Целесообразно различать вариабельность протеинурии:
à при потере белка до 1 грамма в сутки - умеренная протеинурия,
à - от 1 до 2 граммов в сутки - средняя протеинурия,
à - более 2-3 граммов в сутки - выраженная протеинурия.
Глюкозав норме в моче отсутствует. Появление глюкозы в моче зависит от ее концентрации в крови, от процессов фильтрации в клубочках (гломерулярных клиренсов) и от реабсорбции глюкозы в канальцах нефрона. Патологические глюкозурии делятся на панкреатогенные и внепанкреатические. Важнейшая из панкреатогенных - диабетическая глюкозурия. Внепанкреатические глюкозурии наблюдаются при раздражении ЦНС, гипертиреозе, синдроме Иценко-Кушинга, патологии печени, почек. Для оценки степени выраженности глюкозурии необходимо рассчитывать потерю глюкозы с мочой за сутки.
Кетоновые тела. К кетоновым телам относят ацетон, ацетоуксусную, b-оксимасляную кислоты. Для выявления их необходимо исследовать свежевыделенную мочу, т.к. при стоянии ацетоуксусная кислота расщепляется до ацетона, который быстро улетучивается. Чаще всего кетонурия наблюдается при сахарном диабете. Она может являться критерием правильности подбора диеты: если количество вводимых жиров не соответствует количеству усвояемых углеводов, то увеличивается выделение кетоновых тел. При уменьшении введения углеводов (лечение без инсулина) при обычном количестве жиров начинает выделяться ацетон; при лечении инсулином снижение глюкозурии достигается лучшим усвоением углеводов и не сопровождается кетонурией. Таким образом, обнаружение кетоновых тел в моче больных диабетом необходимо для регулирования проводимой терапии. Кетоновые тела могут появляться в моче при длительном голодании, ацетонемической рвоте.

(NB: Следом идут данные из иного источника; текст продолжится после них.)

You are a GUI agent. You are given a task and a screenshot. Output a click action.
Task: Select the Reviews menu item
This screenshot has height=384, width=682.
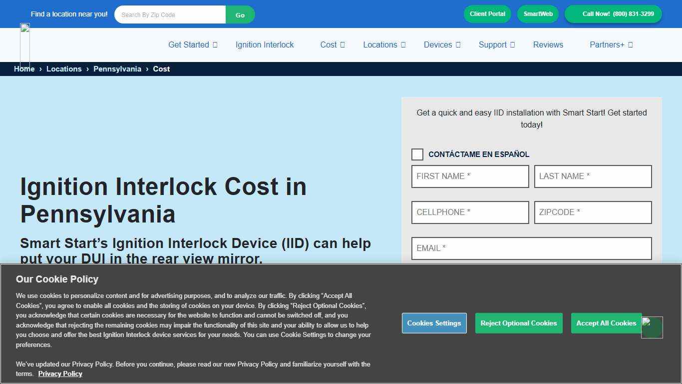pos(548,45)
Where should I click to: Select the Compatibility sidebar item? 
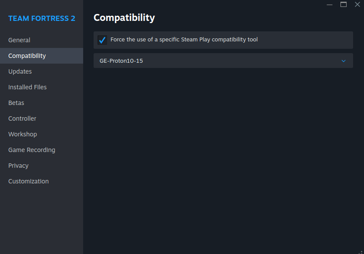click(x=27, y=56)
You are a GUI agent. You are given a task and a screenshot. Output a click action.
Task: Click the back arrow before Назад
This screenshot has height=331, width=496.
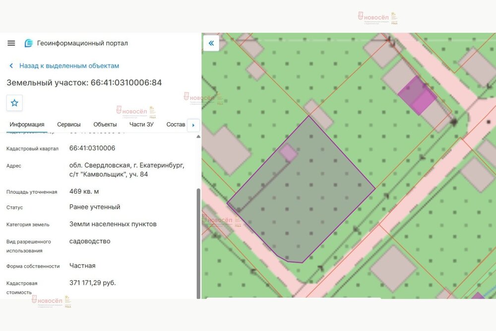point(11,66)
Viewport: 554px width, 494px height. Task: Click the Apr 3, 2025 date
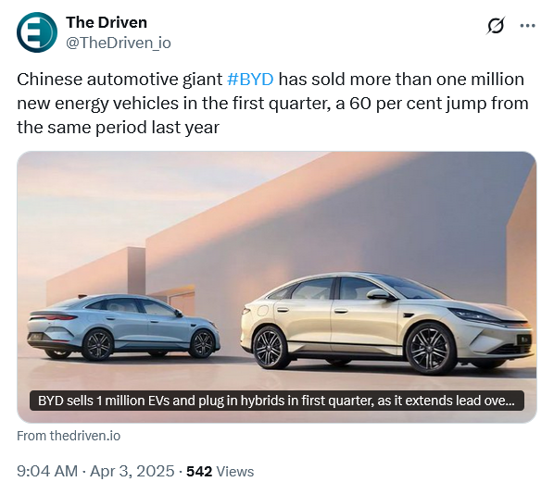pyautogui.click(x=132, y=472)
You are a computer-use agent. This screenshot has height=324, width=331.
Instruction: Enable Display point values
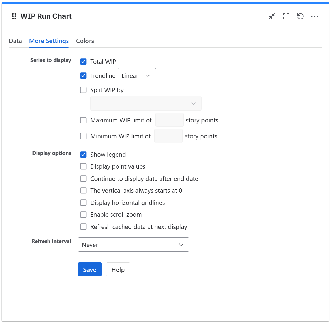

Желчные пигменты. Билирубин. Моча здоровых людей содержит минимальные количества билирубина, которые не могут быть обнаружены качественными пробами, применяемыми в практической медицине. С мочой выводится только конъюгированный (прямой) билирубин - глюкуронид, концентрация которого в норме в крови незначительна. Положительная реакция при определении билирубина в моче имеет место в тех случаях, когда уровень конъюгированного билирубина в сыворотке крови превышает 30-34 мкмоль/л, что указывает на нарушение оттока желчи в двенадцатиперстную кишку. Таким образом билирубинурию наблюдают главным образом при поражениях паренхимы печени (паренхиматозные желтухи), сопровождающихся внутрипеченочным холестазом и нарушениях оттока желчи (обтурационные желтухи). Для врожденных гемолитических желтух гемоглобинурия нехарактерна, так как непрямой билирубин не проходит через почечный фильтр.
В моче здорового человека содержатся следы уробилиногена, а за сутки выделяется не более 6 мг, у детей не более 2 мг.
Уробилиноиды. В свежевыпущенной моче содержится уробилиноген, который при стоянии мочи окисляется в уробилин. Все эти вещества являются производными билирубина и называются уробилиноидами. Уробилиноиды являются одним из характерных симптомов поражения паренхимы печени (гепатиты, циррозы), гемолитических состояний и заболеваний кишечника (энтериты, наклонности к запорам, кишечная непроходимость). Полное отсутствие уробилиноидов свидетельствует о полном нарушении поступления желчи в кишечник (обтурационные желтухи).
Желчные кислоты. В нормальной моче желчные кислоты не содержатся. Небольшое количество их появляется при обтурационной желтухе (в ранних стадиях), остром панкреатите. При поражении паренхимы печени резко снижается способность гепатоцитов захватывать желчные кислоты из крови, в результате чего они накапливаются и выделяются с мочой в повышенных количествах. При гемолитической желтухе желчных кислот моча не содержит.